Lauer: At one point, Lincoln, the sherpas in a way of testing to see if someone is alive or dead they poked you in the eye, right in the eye.
Hall: Yeah, apparently.
Lauer: And apparently you had no response.
Hall: Yes. And luckily my eyes seem to be fine. So that’s good.
Lauer: So that was their signal that they could leave you. Either you were already dead or you weren’t gonna survive.
Hall: Yeah.
Lauer: And they left you.
Hall: Yeah. Given that there was nothing they could do with me really the only choice they had was to go down. I don’t remember the sherpas leaving me. Because I’d already passed out.
Unconscious at 28,000 feet with no oxygen, no food, no water and no sleeping bag – Hall was now in the jaws of a minus 20 degree nightfall.
And yet, when night descended, there was a most extraordinary turn of events.
Lincoln Hall suddenly came to and woke up. That he was alive, was a miracle. But he didn’t exactly feel that way. He recalled the moment in an interview just days after his rescue.
Hall: I remember waking up with a start in the middle of the night—I don't know what time in the night, pitch black—way up high on Everest, and uh suddenly realizing that I’d blown it.

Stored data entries
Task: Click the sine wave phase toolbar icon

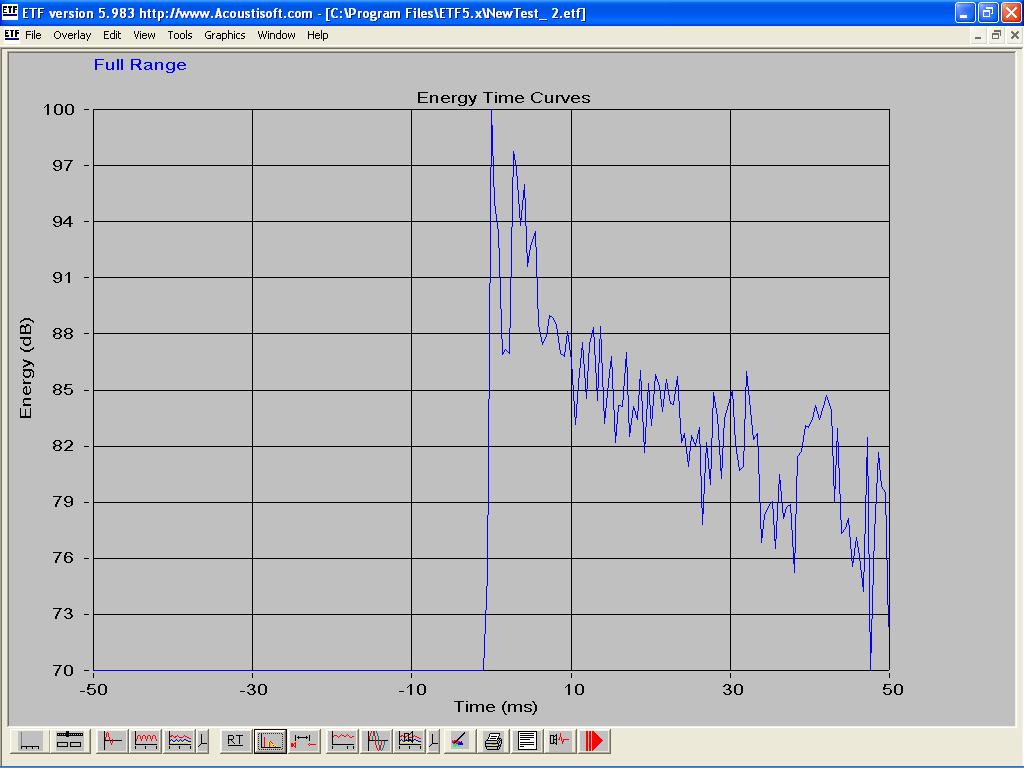Action: pyautogui.click(x=377, y=741)
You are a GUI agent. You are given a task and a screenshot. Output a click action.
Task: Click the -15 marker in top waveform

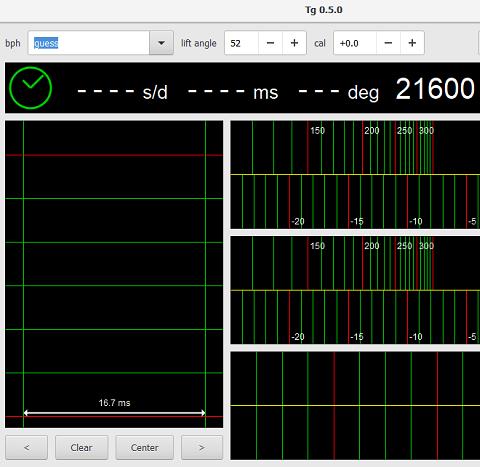(x=357, y=221)
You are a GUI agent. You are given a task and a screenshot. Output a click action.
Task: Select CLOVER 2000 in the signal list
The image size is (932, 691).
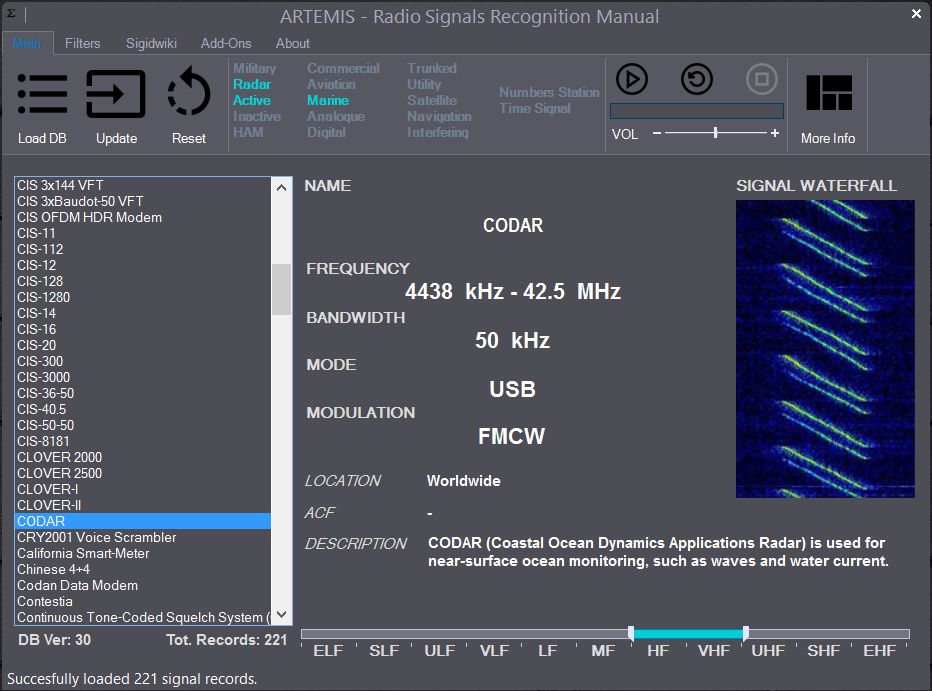click(x=60, y=457)
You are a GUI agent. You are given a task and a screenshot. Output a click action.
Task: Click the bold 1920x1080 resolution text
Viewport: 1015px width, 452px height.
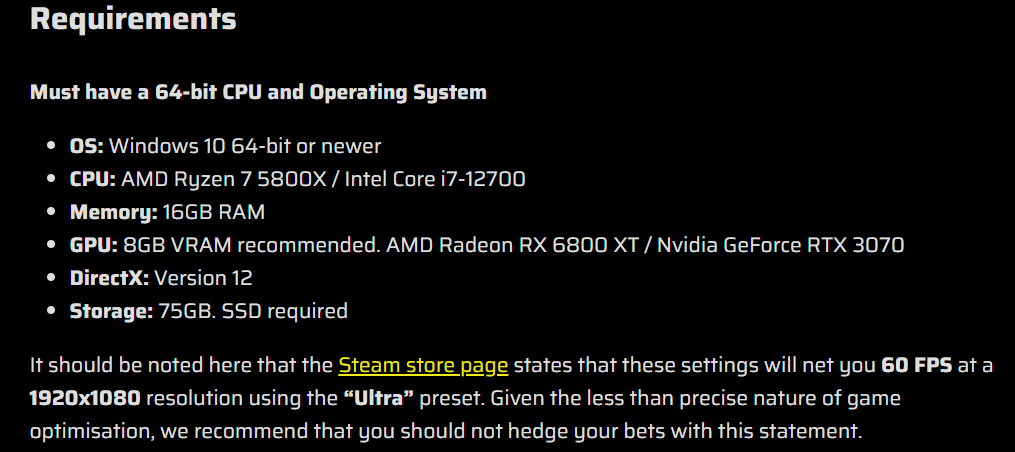coord(85,398)
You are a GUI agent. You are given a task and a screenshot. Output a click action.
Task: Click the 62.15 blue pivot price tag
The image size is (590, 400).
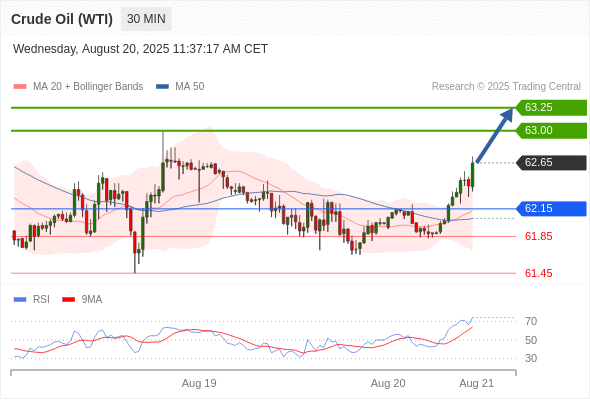(551, 208)

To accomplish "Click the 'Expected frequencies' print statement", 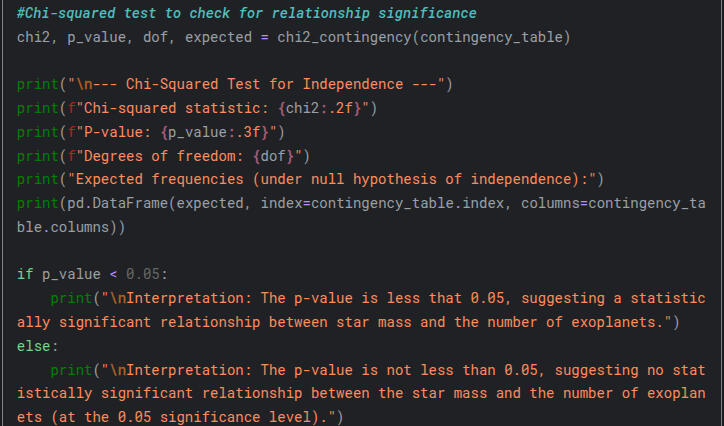I will [x=308, y=180].
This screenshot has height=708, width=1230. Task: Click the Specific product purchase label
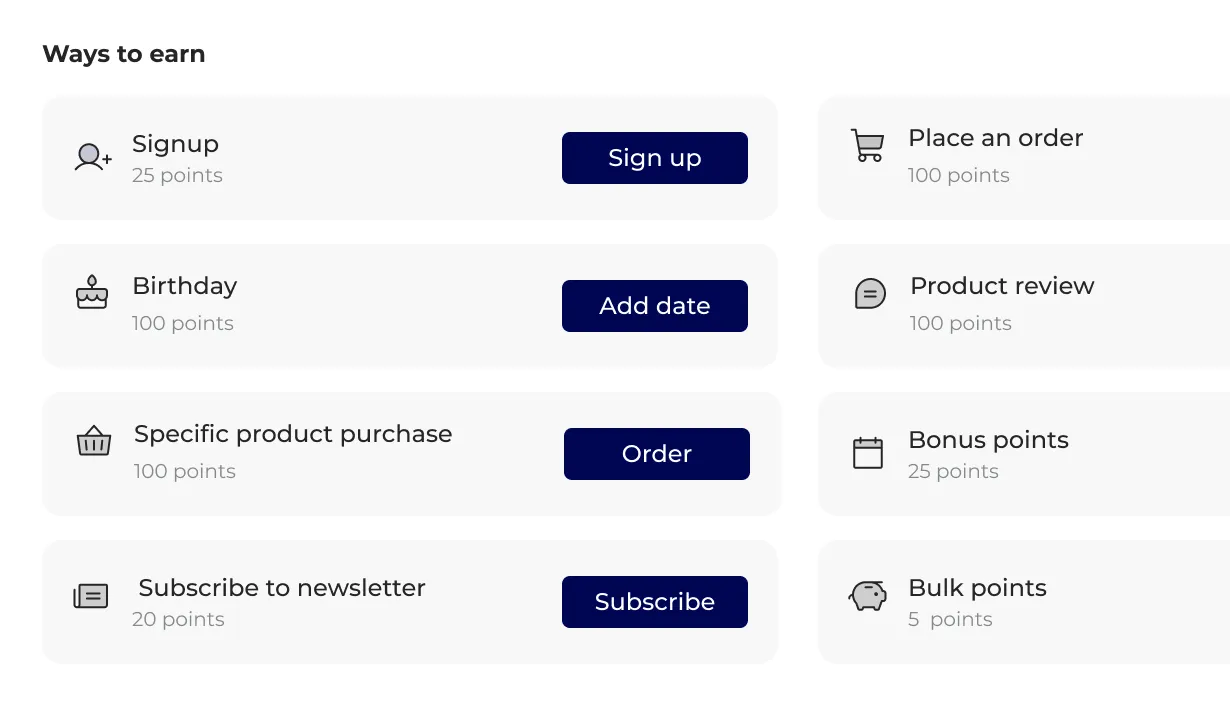[x=293, y=434]
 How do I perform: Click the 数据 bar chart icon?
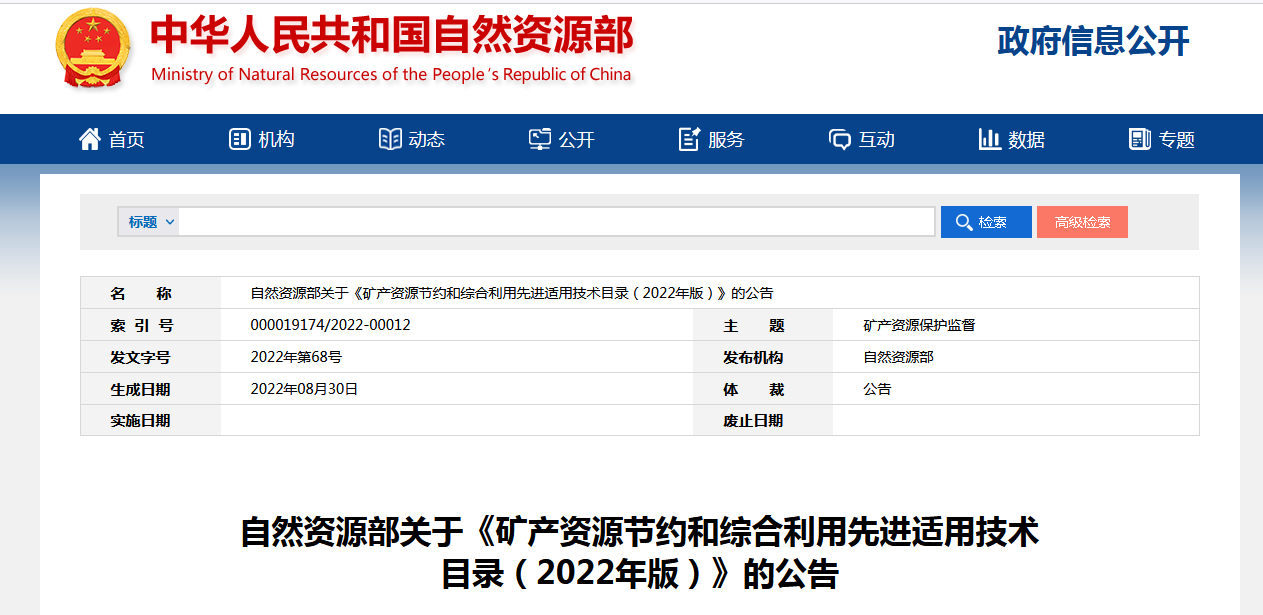(990, 139)
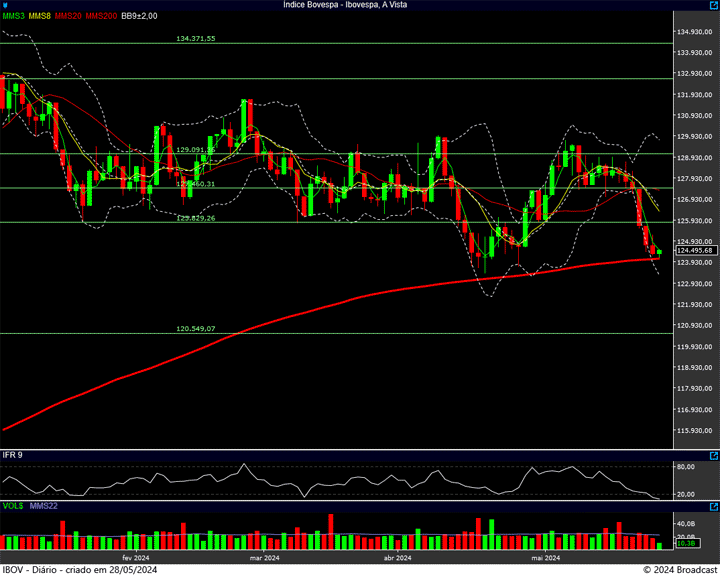This screenshot has width=720, height=575.
Task: Click the 120.549,07 support line label
Action: [x=196, y=328]
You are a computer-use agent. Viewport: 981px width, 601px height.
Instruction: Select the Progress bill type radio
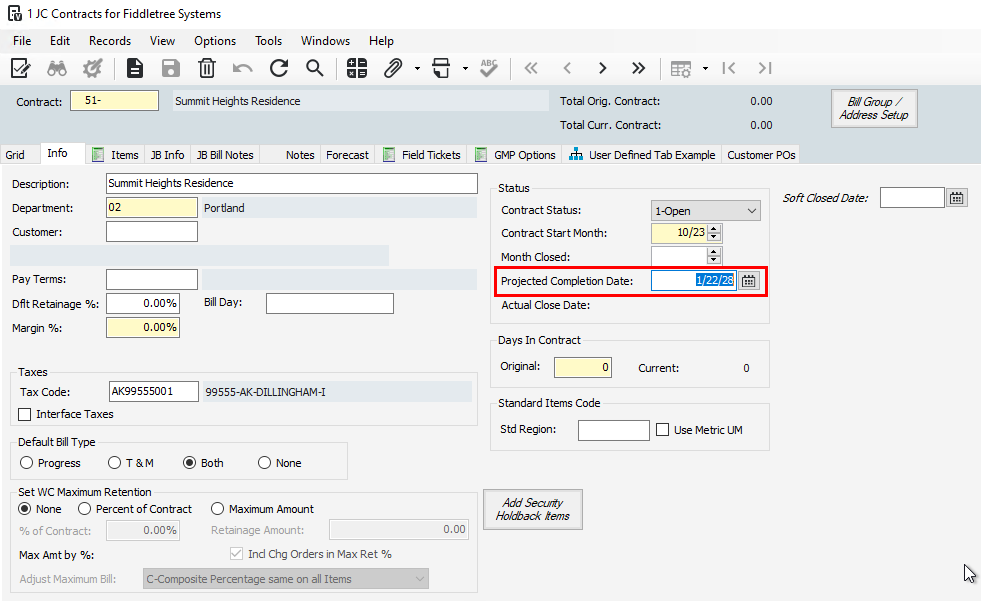point(26,463)
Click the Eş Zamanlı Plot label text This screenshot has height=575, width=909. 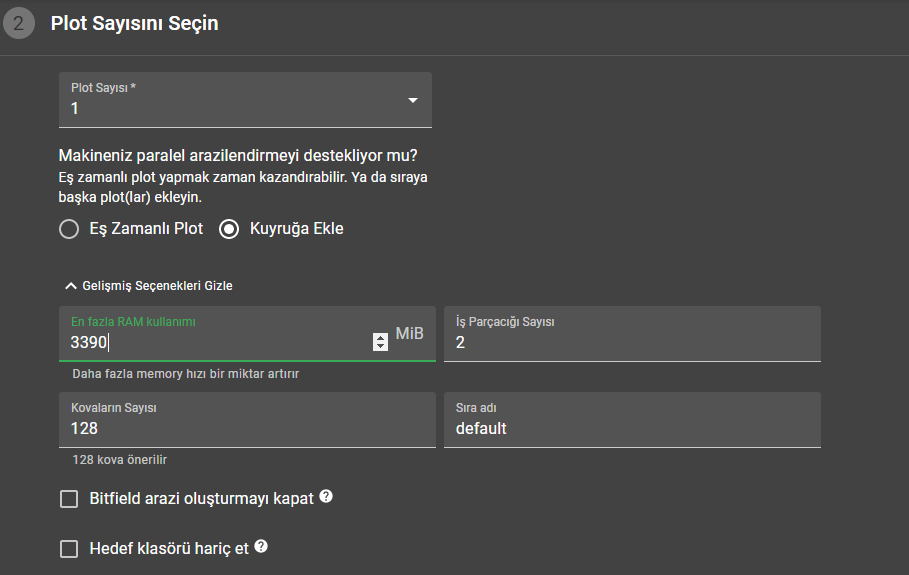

* DIRECTIVES:
- 1) According to the Everest transcript, what did Hall lack while unconscious at 28,000 feet? List each item.
- 2) Rewrite the Everest transcript from "Lauer: At one" to "20 degree nightfall.", changing "sleeping bag" to "tent".

* ANSWERS TO EACH TASK:
- 1) oxygen, food, water, sleeping bag

- 2)
Lauer: At one point, Lincoln, the sherpas in a way of testing to see if someone is alive or dead they poked you in the eye, right in the eye.
Hall: Yeah, apparently.
Lauer: And apparently you had no response.
Hall: Yes. And luckily my eyes seem to be fine. So that’s good.
Lauer: So that was their signal that they could leave you. Either you were already dead or you weren’t gonna survive.
Hall: Yeah.
Lauer: And they left you.
Hall: Yeah. Given that there was nothing they could do with me really the only choice they had was to go down. I don’t remember the sherpas leaving me. Because I’d already passed out.
Unconscious at 28,000 feet with no oxygen, no food, no water and no tent – Hall was now in the jaws of a minus 20 degree nightfall.